The other thing I remember was that on the race photos, you can see the winner’s medal ceremony going on behind me while I’m still running! This humiliation led me to vow that, one day, I too would grace the podium.
What I didn’t realise was that that one day would come about 3,650 days later, following a decade of basically turning up and farting out races with deeply average results.
Good omens
The scene of my ‘triumph’ was the Avenger Triathlon, a brand-new middle-distance race held at Ragley Hall in Alcester. I’d set my sights on this race after finding out one of the organisers was an old friend Catherine O’Carroll, a woman who once conned me into running 15 miles to a lighthouse in Majorca with the promise of a bus back – only to discover once there that there were no buses, ever!
The omens for success at the Avenger were good leading up to the race. I’d done three middles already this season and managed to crack them all out in under five hours. Plus my friend Neill Morgan, a Welsh druid chieftain and sales rep known as the ‘Dai Lama’, predicted I’d come second. At least that’s what I thought he meant when he described me as a loser.
The swim in Ragley Hall’s ornamental lake was in two waves – women, relays and men 45-and-over in the first; men 44-and-under in the second. Yours truly lined up in the old gimmers wave for the very first time.
The horrors of leading
I spent the usual nervous pre-race minutes treading water while teetering on the verge of self-befoulment, before the klaxon went and I swam haphazardly towards the first buoy.
At the first turn, I realised to my horror that I was in the lead, with all the pressure of potentially directing the whole field the wrong way. So relief came when when I was overtaken and could get on someone’s feet to indulge in some massively irritating toe-tapping.
I emerged from the water in fourth place behind two relay swimmers and a woman/mermaid, and – after chugging my way round transition like a fat oaf – I was off on the 56-mile bike course.
Being a reasonable swimmer means bike legs are a depressing procession of hearing the distant ‘thwack thwack thwack’ of an approaching disc wheel as the bike monsters come past, but on this day it was me doing the overtaking. I passed the mermaid and one of the relay teams, before setting about duelling with leading woman Emilie Verroken.
Fifty-five miles ticked by and still no-one came past. I was trying to suppress excited thoughts about winning, mixed in with the usual ones about Holly Willoughby’s dress, when suddenly I heard it – thwack, thwack, thwack…

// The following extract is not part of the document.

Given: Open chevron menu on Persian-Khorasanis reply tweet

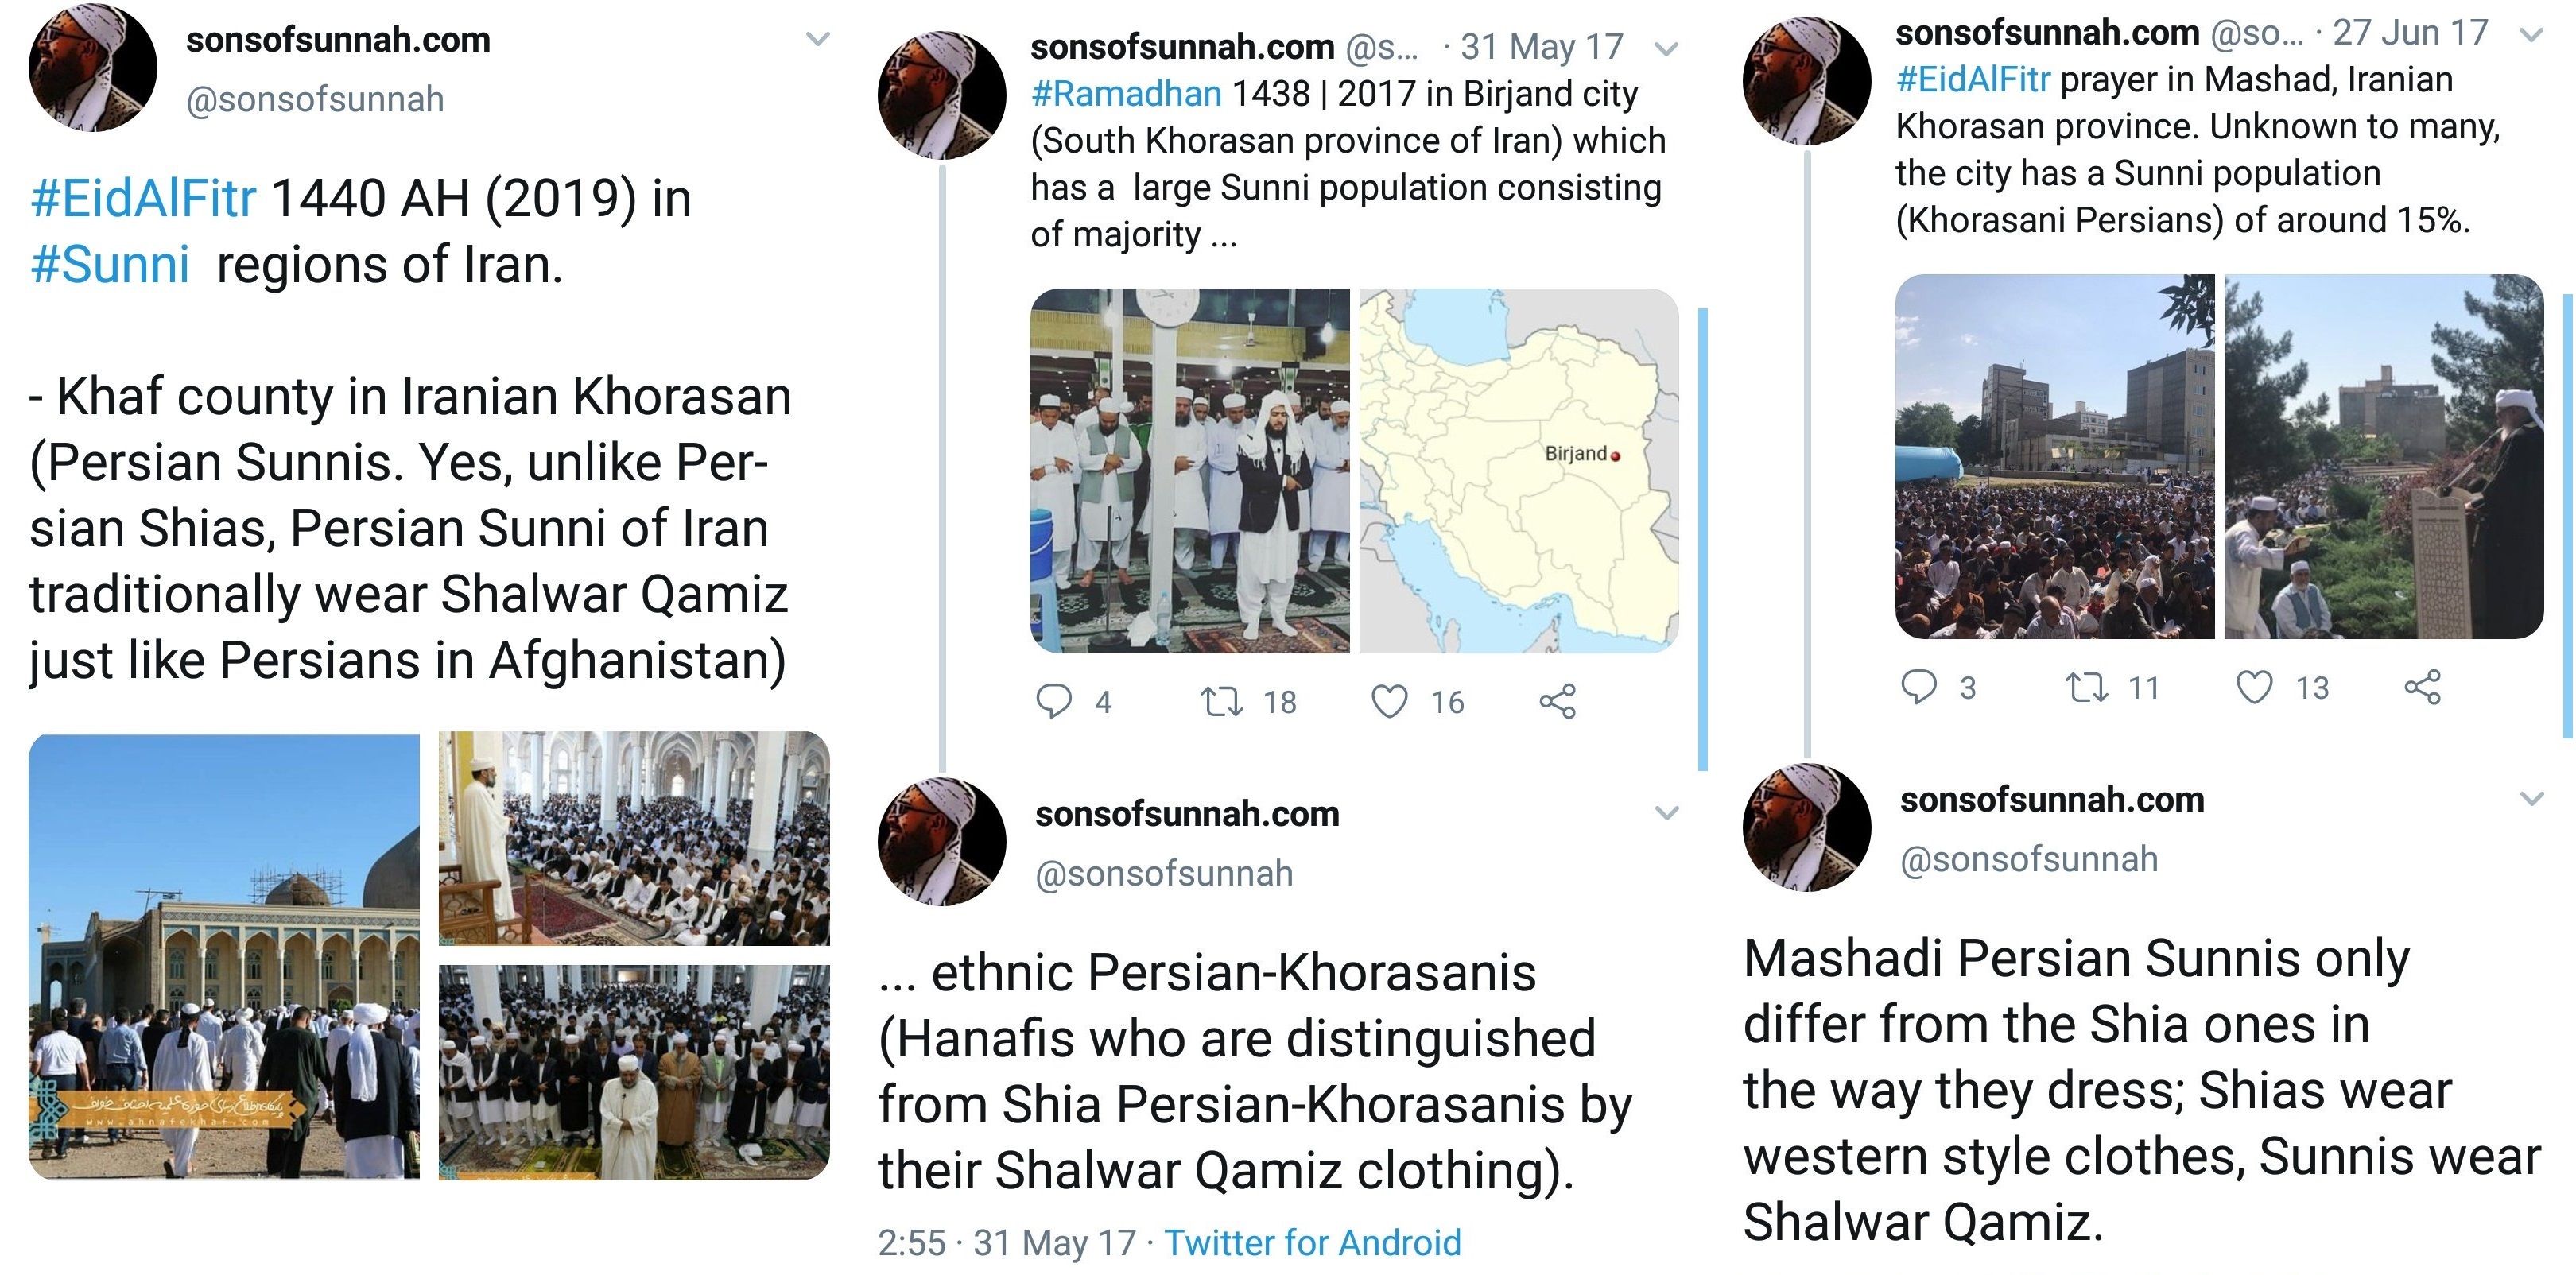Looking at the screenshot, I should pos(1666,812).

Yes, I’d finally been hunted down inside the last mile by my friend and bike monster Greg Ashley.
Bickering into T2
Greg and I spent the dash through T2 bickering about the poor sportsmanship of overtaking someone in the last mile; he emerged onto the run 200 metres ahead – game on! The run was three laps of Ragley Hall’s grasslands that are about as flat as a taxi-driver’s man boob, and by the end of lap one I’d closed the gap to about 20 metres.
However, thanks to a combination of unrealistically high expectations coupled with a below-par work ethic, I couldn’t keep it up and by lap two the gap was closer to 500 metres.
With victory gone unless my prayers for Greg’s hamstrings to snap were answered, I began to worry about hanging on to second. By now there were runners all over the course, and it’s hard work trying to work out how old someone is when they all look like the last semi-deflated balloon at a children’s party.
Neither magnanimous nor charming
After spending the last lap pursued by paranoia and a Stuka squadron of flies, I crossed the line in second place for a silver medal and with the kind of skin colour you get from smoking 60 high-tar cigarettes a day.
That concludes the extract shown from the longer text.